President Donald Trump’s economic plans are nothing if not ambitious: Annual growth of 4 per cent — or more. A diminished trade gap. The creation of 25 million jobs over 10 years, including the return of good-paying factory positions.
It all adds up to an immense challenge, one that Trump aims to achieve mostly by cutting taxes, loosening regulations, boosting infrastructure spending and renegotiating or withdrawing from trade deals. At the top of his agenda: Pulling out of the 12-nation Pacific trade agreement and rewriting the North American Free Trade Agreement to better serve the United States.
Yet to come anywhere near his goals, economists say Trump would have to surmount at least a handful of major hurdles that have long defied solutions.
He may yet succeed. But he faces deep-rooted obstacles that have bedevilled presidents from both parties for years.

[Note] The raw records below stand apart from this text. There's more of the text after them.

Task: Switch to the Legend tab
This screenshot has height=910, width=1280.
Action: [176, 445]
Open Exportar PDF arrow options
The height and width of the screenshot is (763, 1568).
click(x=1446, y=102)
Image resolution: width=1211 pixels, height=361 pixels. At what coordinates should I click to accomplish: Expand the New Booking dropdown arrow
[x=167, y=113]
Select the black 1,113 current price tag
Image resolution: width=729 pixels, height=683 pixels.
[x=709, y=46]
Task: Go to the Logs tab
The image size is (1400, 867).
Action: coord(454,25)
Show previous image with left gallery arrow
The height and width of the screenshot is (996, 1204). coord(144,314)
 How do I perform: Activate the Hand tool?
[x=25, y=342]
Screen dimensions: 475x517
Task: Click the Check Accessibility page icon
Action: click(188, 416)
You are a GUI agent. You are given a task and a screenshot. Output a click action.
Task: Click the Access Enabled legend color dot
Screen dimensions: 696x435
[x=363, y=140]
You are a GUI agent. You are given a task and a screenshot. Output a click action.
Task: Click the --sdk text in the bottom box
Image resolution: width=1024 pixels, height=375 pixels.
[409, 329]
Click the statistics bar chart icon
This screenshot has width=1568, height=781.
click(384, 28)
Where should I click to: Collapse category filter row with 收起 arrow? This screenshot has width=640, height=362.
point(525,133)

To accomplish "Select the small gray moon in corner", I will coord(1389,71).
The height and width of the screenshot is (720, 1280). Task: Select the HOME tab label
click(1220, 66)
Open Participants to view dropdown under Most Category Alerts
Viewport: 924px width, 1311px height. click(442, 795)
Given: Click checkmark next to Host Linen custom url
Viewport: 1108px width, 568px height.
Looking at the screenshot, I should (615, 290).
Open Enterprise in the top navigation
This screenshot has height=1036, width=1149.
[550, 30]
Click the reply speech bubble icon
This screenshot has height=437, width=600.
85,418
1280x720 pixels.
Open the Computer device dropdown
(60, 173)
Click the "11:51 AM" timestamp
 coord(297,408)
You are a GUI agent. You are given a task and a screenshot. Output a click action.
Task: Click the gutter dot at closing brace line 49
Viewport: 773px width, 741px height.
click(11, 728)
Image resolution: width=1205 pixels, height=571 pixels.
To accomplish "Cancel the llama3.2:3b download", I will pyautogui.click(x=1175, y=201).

Trump’s goal of vastly expanding manufacturing would require at least the partial reversal of a decades-long trend toward a service-oriented economy and away from factory work. Former President Barack Obama sought to add 1 million manufacturing jobs in his second term but came up two-thirds short.
Even if Trump could return factory production to its heyday by toughening trade deals and threatening to slap tariffs on America’s trading partners, a surge of new jobs wouldn’t necessarily follow. The increased use of robots and automation has allowed factories to make more goods with fewer workers. Research shows that automation has been a bigger factor than trade in the loss of US factory jobs.